(Items from a dataset)

--- START ---

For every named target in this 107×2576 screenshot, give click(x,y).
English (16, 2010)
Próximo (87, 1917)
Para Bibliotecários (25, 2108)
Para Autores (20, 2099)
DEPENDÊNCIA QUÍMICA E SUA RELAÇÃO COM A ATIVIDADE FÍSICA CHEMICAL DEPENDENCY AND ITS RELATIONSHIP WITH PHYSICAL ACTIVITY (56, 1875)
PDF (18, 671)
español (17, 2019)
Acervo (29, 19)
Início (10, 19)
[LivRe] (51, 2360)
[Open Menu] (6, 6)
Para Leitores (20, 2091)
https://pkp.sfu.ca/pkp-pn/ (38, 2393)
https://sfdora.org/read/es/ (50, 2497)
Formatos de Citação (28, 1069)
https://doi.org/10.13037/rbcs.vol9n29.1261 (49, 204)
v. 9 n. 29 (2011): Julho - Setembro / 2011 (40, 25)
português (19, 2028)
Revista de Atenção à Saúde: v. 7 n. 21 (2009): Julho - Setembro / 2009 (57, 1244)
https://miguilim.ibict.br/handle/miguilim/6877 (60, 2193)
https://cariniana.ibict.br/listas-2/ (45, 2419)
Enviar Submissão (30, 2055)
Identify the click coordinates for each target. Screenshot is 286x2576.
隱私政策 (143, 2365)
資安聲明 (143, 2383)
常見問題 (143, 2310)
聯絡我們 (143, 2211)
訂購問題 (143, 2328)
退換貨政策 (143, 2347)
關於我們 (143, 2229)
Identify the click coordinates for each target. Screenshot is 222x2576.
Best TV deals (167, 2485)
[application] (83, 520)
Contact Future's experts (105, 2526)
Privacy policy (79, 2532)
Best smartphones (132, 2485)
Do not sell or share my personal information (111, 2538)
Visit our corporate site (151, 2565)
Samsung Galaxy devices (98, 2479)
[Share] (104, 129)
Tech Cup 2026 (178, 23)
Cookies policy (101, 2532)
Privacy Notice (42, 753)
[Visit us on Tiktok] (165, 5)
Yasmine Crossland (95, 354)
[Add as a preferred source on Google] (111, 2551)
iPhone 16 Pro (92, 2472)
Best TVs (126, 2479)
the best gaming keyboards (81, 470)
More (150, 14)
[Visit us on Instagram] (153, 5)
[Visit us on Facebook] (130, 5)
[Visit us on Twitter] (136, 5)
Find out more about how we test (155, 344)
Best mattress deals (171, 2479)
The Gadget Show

--- END ---

▸ **TRY IT**: Emit an exact copy of the lines spanning the start of the records to the line containing "https://doi.org/10.13037/rbcs.vol9n29.1261 (49, 204)", inclusive, and no other output.

▸ **RESULT OF THIS EXERCISE**:
For every named target in this 107×2576 screenshot, give click(x,y).
English (16, 2010)
Próximo (87, 1917)
Para Bibliotecários (25, 2108)
Para Autores (20, 2099)
DEPENDÊNCIA QUÍMICA E SUA RELAÇÃO COM A ATIVIDADE FÍSICA CHEMICAL DEPENDENCY AND ITS RELATIONSHIP WITH PHYSICAL ACTIVITY (56, 1875)
PDF (18, 671)
español (17, 2019)
Acervo (29, 19)
Início (10, 19)
[LivRe] (51, 2360)
[Open Menu] (6, 6)
Para Leitores (20, 2091)
https://pkp.sfu.ca/pkp-pn/ (38, 2393)
https://sfdora.org/read/es/ (50, 2497)
Formatos de Citação (28, 1069)
https://doi.org/10.13037/rbcs.vol9n29.1261 (49, 204)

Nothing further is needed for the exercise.